Afin d'élaborer des modèles, la seconde approche utilise de façon opportuniste des éléments théoriques en fonction de l'objet d'étude. Cette approche très empirique a le défaut de son caractère potentiellement novateur en ce qu'elle ne réutilise pas des théories mais des éléments hors contexte pour s'emparer de son objet. Faute d'un contrôle rigoureux de cette utilisation, les connaissances produites risquent alors de s'avérer soit « folkloriques », soit peu réutilisables en regard du nombre de travaux similaires sur des objets de nature semblable. Ces approches n'ont pas de fondement épistémologique, ce qui implique que le domaine de validité des résultats reste indéterminé.
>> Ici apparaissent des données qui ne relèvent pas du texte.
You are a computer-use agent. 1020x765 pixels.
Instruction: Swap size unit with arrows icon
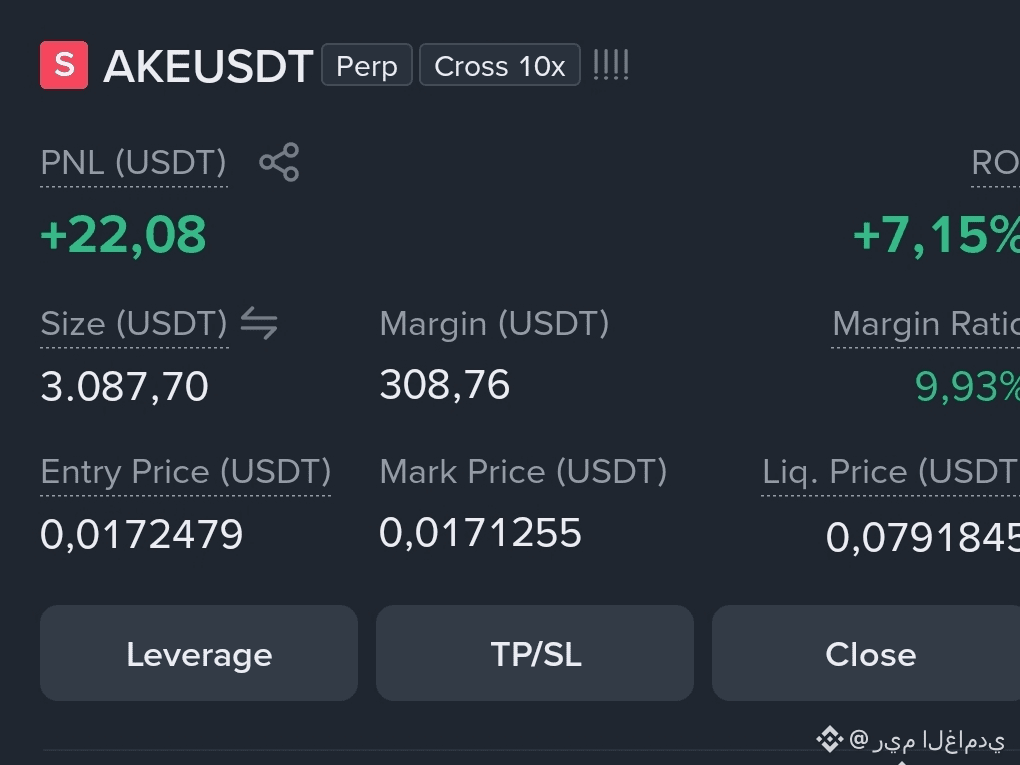[259, 323]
La troisième approche, encore plus empirique, consiste à mobiliser les connaissances des acteurs sur un phénomène social. A partir de ce savoir profane, un processus d'élicitation bien cadré permet de produire une connaissance sociologique, sous la forme de modèles. Des séances de modélisations participatives permettent par exemple d'extraire les représentations des différents protagonistes afin de construire un modèle qu'ils valideront par la suite ([Barreteau, 2003], [Bousquet & Trébuils, 2005]. Par exemple, les travaux développés par le CIRAD [Barreteau & al., 2003], s'inscrivent dans un objectif de recherche-action autour de problématiques de gestion de ressources renouvelables. Les modèles produits servent ensuite de cadre de jeu (simulation informatique ou jeu de plateau) afin de faciliter l'échange de points de vue et la production de stratégies de gestion collective.

Approches de simulation sociale Modélisation participative Assemblage heuristique (In)Validation d'une théorie Formalisation d'une théorie Source des connaissances

sociologiques +empirique ←−−−−−−−−−−−−−−→ +théorique

Tableau 1 - Caractérisation des approches de simulation sociales en fonction de l'origine de la connaissance sociologique mise en œuvre dans les modèles.

Dans la façon dont ils traitent des organisations sociales, les SMA et la SAO trouvent peut-être un point commun autour de la définition que propose Edgar Morin [Morin, 1977] de la notion d'organisation : « l’agencement de relations entre composantes ou individus, qui produit une unité complexe ou système, dotée de qualités inconnues au niveau de ces composantes ou individus... ». Même si dans un entretien récent, Michel Crozier [Durance, 2006] marque sa différence avec Edgar Morin sur le fait que le système (ou l'organisation) selon Morin est « une méthode pour analyser la réalité » alors que pour lui « le système est la réalité », c'est pourtant sur cette base systèmique partagée que nous proposons de décrire un méta-modèle des organisations sociales au chapitre suivant (chapitre III). Nous proposons ainsi une nouvelle approche de l'usage des concepts sociologiques en simulation sociale , la formalisation d'une théorie, en l'occurrence la sociologie de l'action organisée.

Par cette démarche nous pensons offrir aux SMA l'apport d'une nouvelle perspective sur l'organisation sociale en espérant qu'elle permettra de compléter la réflexion déjà bien amorcer à travers nombres de méta-modèle orgnisationnel déjà produits : AGR [Gutknech et al. 2001], AGRE [Ferber et al., 2005], MOCA [Amiguet et al., 2002], DEPNET [Conte & Sichman, 1995], IODA/JEDI [Kubera et al., 2008], et tant d'autres. La principale originalité du méta-modèle, outre sa démarche de construction nécessairement interdisciplinaire, est de considérer la relation de pouvoir comme une entité de premier ordre.